The Animals Fly the Nest
This morning Leftwing Idiot and I headed to the National Hospital for Neurology and Neurosurgery for an appointment with a specialist in treating Dystonia with Botox injections!
Some hours later we emerged in a slight daze into the afternoon sun. I’d gone in with two painful contorted shadow puppets and I came out with recognisable and functioning hands. We went and sat on a bench in a little park by the hospital, and I cried with relief after days of pain and pent up worry.
Since Boxing Day the muscles in my hands and wrists had been in a permanent and painful spasm. I hadn’t been able to use them at all and this was having a huge impact on my life. In addition to the physical pain, the emotional strain on me and all those who care for me, has been immense, something that’s only become fully apparent now it’s begun to lift.
The team treating me were wonderfully compassionate. They took a great deal of time to listen my questions, answer them and reassure me about what they were going to do. Surprisingly they injected the Botox nowhere near my hands or wrists but into the muscles in my forearms, which apparently control what happens lower down. While one doctor was injecting me another was manipulating my hands. I barely noticed the injections themselves but at times the manipulation was painful.
We waited outside for a bit to see how my hands responded before going back in for another round. This time they hooked my arms up to a machine that apparently measured muscle activity but to me looked more like a chaotic modern art painting with dense clusters of white lines darting across a black screen.
By the time we’d finished, everyone in the room was really pleased by what’d been achieved. One of the doctors said ‘We did something very good here today.’ I couldn’t have agreed more.
Things aren’t completely back to normal yet though. It’s been a very encouraging start, but three of the fingers on each hand continue to want to curl inwards and my hands feel very tired and achy. Over the next few days the Botox will begin to work properly and only then will we discover its full effect.
Why my hands locked up in the first place is still a mystery, but it may be that these injections will be enough to get my muscles back on track permanently. If they aren’t, and if the problem returns when the Botox wears off in four months, there shouldn’t be a problem with repeating the process.
Right now I’m going to concentrate on recovering physically and emotionally from the last couple of weeks, getting used to my new Botoxed hands, and working with a neurophysio to get them strong, flexible and responsive enough for me to get back to work and push my own wheelchair again.

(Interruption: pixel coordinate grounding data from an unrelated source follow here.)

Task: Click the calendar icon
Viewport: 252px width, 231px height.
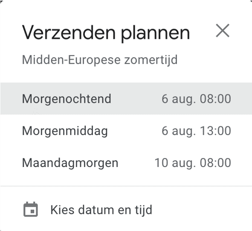Action: 31,209
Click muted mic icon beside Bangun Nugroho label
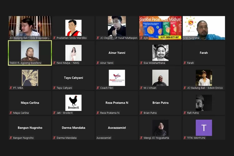 click(11, 138)
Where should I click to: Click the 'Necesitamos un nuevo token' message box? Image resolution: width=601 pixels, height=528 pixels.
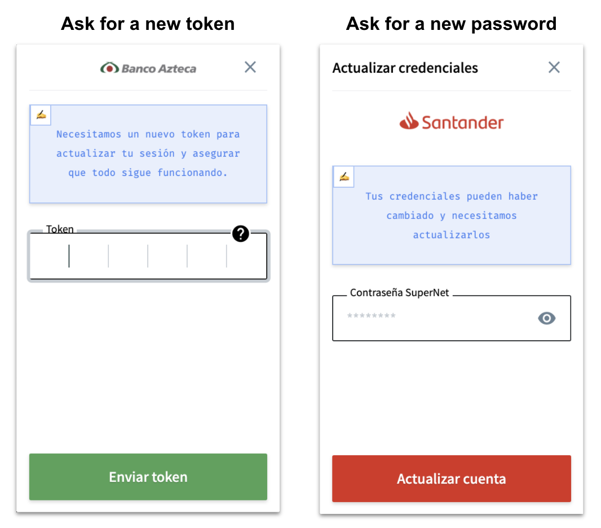point(148,154)
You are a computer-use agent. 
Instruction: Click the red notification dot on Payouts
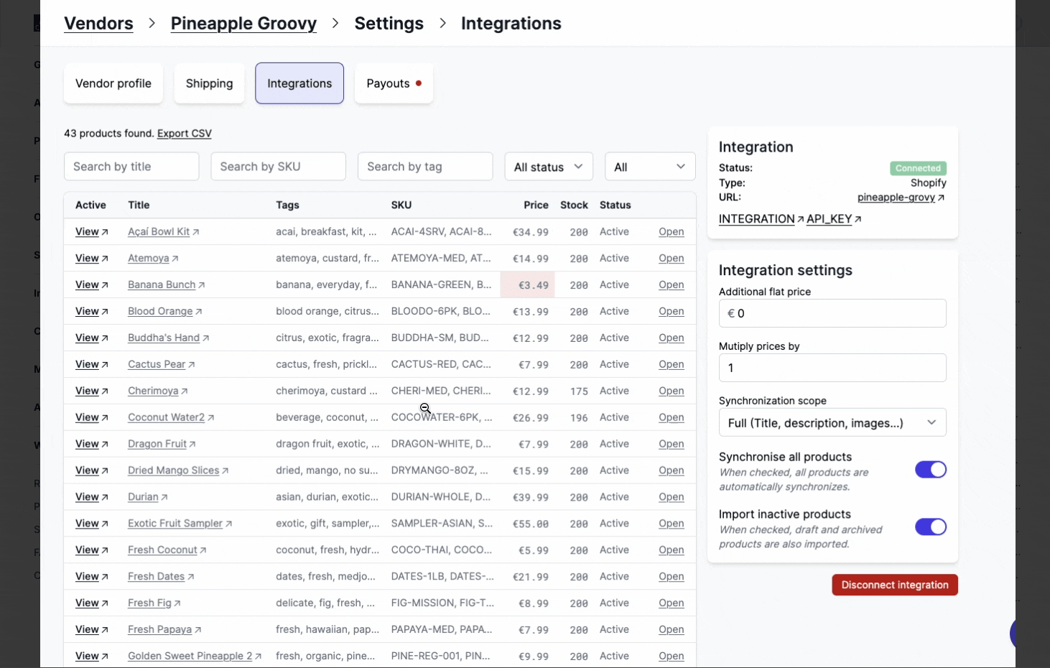pos(419,83)
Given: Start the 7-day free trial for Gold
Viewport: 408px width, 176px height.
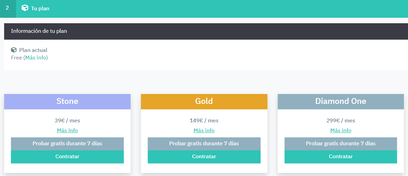Looking at the screenshot, I should (204, 144).
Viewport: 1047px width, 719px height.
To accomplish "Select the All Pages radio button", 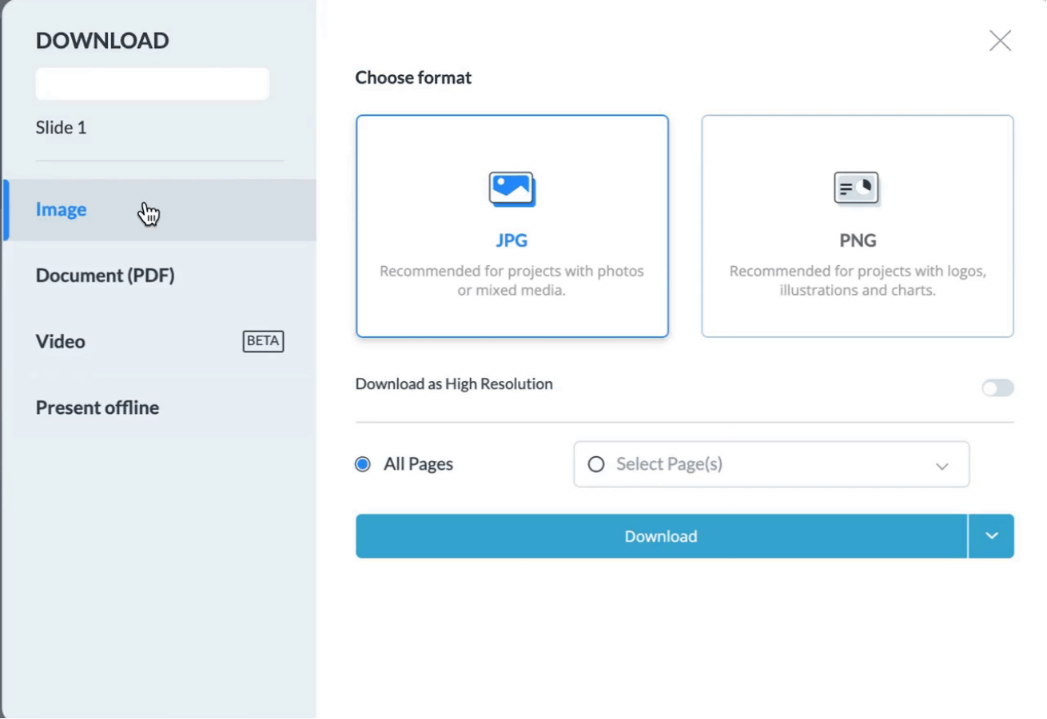I will pyautogui.click(x=363, y=464).
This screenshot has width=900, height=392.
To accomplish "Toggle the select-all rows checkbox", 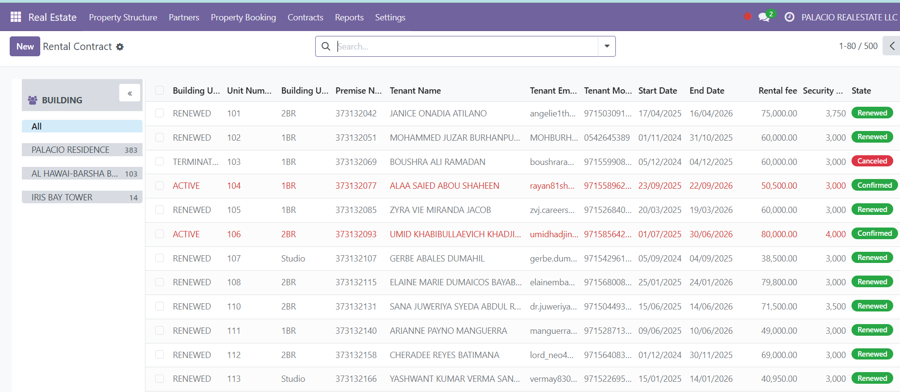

This difficult time would have been immeasurably more distressing had it not been for the support of so many people and services: the NHS, my consultant and the amazing team at the National Hospital, social services and my unflappable carers, my boss and colleagues with their understanding and support, friends and strangers with their messages of encouragement, and my friends and family with their unwavering love, patience and wonderfulness. To you all, big thanks!
This morning I was desperate, in pain and struggling under the weight of huge uncertainty. By this afternoon the NHS had provided me with fast, effective, world-class treatment that gave me back my hands and lifted the strain. Tonight I can concentrate on recovering – without having to worry about how I’ll pay for it.
The NHS is incredibly precious, but at the moment it’s very vulnerable. If we want it to go on being able to help us, and those we care about, we must recognise what’s driving the attacks being made on it, and protect it. It’ll only survive the current attempts to carve it up and hand it over to private profit-making companies if we stay alert to what’s happening and do everything within our power to defend it.
Don’t be deceived by the rhetoric that competition drives up standards. I didn’t want a choice of doctor today, I wanted the expert, and that’s what I got. Wherever profits are made within the healthcare system it means resources are being sucked away from patients and poured into the pockets of CEOs.
No system as huge and complex as the NHS is flawless, but we must safeguard it, the expertise within it, and the principle that universal healthcare should be free at the point of need. Without the NHS I’d have remained handless, dependent, unable to work, and in agony. Because of it I can happily wave goodbye to the elephant, the swan, the killer whale and the rooster.
Elsewhere says:
Yes!
tauntedoctopus says:
Yay!
Just as a heads-up – I had Botox injections in my neck. The day after, it hurt like anything, but the pain only lasted for a day, and then things were much better. So if it hurts tomorrow, don’t panic!